Le pouvoir social de la monnaie, Michael Heinrich, 2002 [ARTICLE]

Article paru sur le site agitationautonome.

Traduction d’un article de Michael Heinrich paru initialement dans le numéro de janvier/février 2002 de Blätter des iz3w Freiburg. L’auteur y traite de la conception marxienne de la monnaie, ce qui est l’occasion d’une confrontation avec la théorie économique néoclassique et la théorie keynésienne. Selon Heinrich, ces deux théories ont le défaut de concevoir la monnaie comme un simple moyen auxiliaire, ce qui les fait passer à côté du pouvoir réel de cette forme sociale particulière.

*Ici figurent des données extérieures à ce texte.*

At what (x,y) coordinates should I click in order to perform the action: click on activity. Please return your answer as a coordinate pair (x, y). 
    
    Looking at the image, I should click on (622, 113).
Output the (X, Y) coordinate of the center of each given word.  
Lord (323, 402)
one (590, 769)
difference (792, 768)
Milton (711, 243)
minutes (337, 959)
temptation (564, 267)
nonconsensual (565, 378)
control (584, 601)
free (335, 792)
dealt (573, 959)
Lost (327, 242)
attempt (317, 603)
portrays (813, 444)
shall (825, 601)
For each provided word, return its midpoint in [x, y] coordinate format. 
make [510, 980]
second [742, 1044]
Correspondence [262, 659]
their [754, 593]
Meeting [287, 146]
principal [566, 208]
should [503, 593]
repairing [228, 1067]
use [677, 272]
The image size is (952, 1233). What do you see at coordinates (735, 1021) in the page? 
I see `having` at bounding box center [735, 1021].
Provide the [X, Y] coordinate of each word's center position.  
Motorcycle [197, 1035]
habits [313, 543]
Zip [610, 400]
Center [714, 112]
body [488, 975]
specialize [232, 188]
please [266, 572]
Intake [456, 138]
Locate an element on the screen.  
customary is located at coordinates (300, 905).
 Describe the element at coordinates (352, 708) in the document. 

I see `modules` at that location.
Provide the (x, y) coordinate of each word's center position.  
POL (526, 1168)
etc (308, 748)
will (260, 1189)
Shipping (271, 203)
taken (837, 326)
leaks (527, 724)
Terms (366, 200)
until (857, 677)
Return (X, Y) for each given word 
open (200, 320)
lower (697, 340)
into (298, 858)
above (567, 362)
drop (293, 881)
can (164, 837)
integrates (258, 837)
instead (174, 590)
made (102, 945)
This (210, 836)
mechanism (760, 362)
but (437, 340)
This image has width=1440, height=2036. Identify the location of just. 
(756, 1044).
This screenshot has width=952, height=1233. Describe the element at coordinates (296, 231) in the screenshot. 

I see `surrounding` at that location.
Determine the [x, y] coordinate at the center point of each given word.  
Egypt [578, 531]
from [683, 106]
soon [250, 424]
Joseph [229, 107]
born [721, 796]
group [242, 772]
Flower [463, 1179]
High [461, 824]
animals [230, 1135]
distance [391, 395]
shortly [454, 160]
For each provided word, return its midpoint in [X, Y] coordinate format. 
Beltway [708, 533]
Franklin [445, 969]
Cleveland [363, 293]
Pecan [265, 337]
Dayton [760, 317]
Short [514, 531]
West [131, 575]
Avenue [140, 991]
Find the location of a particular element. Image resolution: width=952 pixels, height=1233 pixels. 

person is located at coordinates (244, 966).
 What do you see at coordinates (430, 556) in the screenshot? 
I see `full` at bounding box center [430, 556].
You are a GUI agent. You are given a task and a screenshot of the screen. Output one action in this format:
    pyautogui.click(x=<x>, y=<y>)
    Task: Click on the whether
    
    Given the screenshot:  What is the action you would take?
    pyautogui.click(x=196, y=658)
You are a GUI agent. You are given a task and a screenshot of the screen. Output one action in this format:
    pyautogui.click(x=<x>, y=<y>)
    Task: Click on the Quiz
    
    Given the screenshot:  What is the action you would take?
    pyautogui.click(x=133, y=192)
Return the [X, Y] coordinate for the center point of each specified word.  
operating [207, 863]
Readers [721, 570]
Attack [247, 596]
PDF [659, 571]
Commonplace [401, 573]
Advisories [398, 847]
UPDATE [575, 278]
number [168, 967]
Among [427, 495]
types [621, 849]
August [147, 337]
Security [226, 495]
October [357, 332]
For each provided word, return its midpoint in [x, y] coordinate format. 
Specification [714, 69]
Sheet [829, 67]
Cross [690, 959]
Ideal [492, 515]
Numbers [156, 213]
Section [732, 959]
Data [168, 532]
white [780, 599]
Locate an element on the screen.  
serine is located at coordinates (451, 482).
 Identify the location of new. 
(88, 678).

Une chose dotée d’une qualité supra-sensible, la monnaie comme rapport social
« Money makes the world go round » (l’argent fait tourner le monde). Dans le quotidien du capitalisme cette phrase se trouve pour le moins confirmée à tous les niveaux : que ce soit pour acheter une baguette pour le petit-déjeuner, pour investir dans une entreprise, ou bien cotiser pour la retraite, la question demeure de savoir si l’on a suffisamment d’argent, et si ce n’est pas le cas, où est-il possible d’en trouver. Il est toutefois surprenant que dans la théorie économique néoclassique, qui domine de façon quasi-absolue les universités et les conseils d’entreprise, on ne discute qu’à peine de la monnaie. Pour l’école néoclassique, qui apporte son fondement aux politiques économiques néolibérales, la monnaie est seulement un moyen de circulation, un moyen pratique pour faciliter l’échange utilisé comme une simple quantité sur laquelle une opération est exécutée. On lui dénie sa pertinence économique propre : d’un point de vue néoclassique, n’est vue comme décisive que sa grandeur « réelle », c’est à dire la quantité de marchandises qui sont produites, échangées, investies ou bien consommées. La sphère monétaire ne vaut que comme un voile, situé au-dessus de cette sphère « réelle ». S’il est possible que, par de mauvaises manipulations ce voile subisse des dommages de façon temporaire (lorsque par exemple, la banque centrale dépense trop d’argent et provoque une inflation), sur le long terme, ce sont toujours les rapports « réels » qui prévalent. Et, comme l’affirme la doctrine néoclassique dominante, à condition que le marché puisse produire ses effets sans entrave, une situation sociale optimale (un maximum de rendement aux prix les plus bas) doit s’installer,

Pour le keynésianisme, qui de nos jours ne joue qu’un rôle de second plan dans l’économie académique, la monnaie est d’une plus grande importance que pour l’école néoclassique. Elle ne se réduit pas à une fonction de moyen de circulation, plus que cela, sa qualité de moyen de conservation de la valeur est placée au premier plan et se combine aux rapports fondamentalement instables de l’économie de marché : la monnaie vaut ici comme l’assureur d’un avenir non assuré. Selon l’argumentation keynésienne, si l’insécurité augmente, alors plus d’argent est « maintenu liquide » , ce qui signifie que moins d’argent est dépensé par les foyers et les entreprises, ou investi sur le long terme, car pour ces derniers, l’argent ne doit pas manquer sur le court terme. De cela suit une augmentation des taux d’intérêt, et un affaiblissement des investissements, ce qui produit à son tour une baisse du revenu et une hausse du chômage. La théorie keynésienne ne connaît pas de processus automatique susceptible d’éliminer de telles crises, c’est pour cette raison qu’elle fait appel à l’État.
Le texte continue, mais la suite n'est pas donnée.